## Exercise
Among the entries that follow, find every line with the word "computer" and list it.

## Data for this exercise

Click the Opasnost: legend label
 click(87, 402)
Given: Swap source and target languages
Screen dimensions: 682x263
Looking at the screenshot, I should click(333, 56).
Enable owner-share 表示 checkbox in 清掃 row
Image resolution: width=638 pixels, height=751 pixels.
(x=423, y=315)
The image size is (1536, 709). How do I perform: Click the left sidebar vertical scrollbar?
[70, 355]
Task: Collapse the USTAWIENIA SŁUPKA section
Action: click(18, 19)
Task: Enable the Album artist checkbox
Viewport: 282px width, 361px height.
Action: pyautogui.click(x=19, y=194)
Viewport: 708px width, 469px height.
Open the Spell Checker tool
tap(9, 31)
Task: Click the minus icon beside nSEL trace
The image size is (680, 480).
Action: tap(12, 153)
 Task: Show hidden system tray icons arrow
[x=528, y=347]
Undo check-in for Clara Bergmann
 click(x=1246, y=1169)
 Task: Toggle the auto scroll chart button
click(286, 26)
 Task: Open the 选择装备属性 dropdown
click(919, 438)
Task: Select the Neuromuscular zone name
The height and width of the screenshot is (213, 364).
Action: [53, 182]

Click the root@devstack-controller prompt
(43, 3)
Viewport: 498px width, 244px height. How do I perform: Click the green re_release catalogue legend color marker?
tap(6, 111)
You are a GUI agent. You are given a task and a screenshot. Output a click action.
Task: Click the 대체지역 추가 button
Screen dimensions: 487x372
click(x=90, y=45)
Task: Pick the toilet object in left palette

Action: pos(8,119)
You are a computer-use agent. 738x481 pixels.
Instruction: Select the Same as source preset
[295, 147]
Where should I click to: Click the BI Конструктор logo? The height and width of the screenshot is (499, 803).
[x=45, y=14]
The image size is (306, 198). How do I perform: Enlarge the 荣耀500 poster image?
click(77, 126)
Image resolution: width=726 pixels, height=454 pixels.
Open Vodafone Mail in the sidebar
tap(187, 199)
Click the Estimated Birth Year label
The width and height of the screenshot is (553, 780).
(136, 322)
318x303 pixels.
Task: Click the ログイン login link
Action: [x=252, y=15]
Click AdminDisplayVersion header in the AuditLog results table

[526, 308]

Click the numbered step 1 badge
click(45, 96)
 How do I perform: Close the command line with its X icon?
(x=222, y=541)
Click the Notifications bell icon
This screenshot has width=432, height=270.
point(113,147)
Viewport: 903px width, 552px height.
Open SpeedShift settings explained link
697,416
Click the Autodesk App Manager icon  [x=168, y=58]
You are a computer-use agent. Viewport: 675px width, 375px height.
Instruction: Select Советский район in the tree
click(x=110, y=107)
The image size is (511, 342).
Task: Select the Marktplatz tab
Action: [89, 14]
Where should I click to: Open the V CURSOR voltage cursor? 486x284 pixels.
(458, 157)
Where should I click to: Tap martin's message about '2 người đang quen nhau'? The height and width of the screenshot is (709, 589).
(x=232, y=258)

## Reply to the task
You are a computer-use agent. 738x481 pixels.
You are a computer-use agent. Viewport: 675px width, 375px height.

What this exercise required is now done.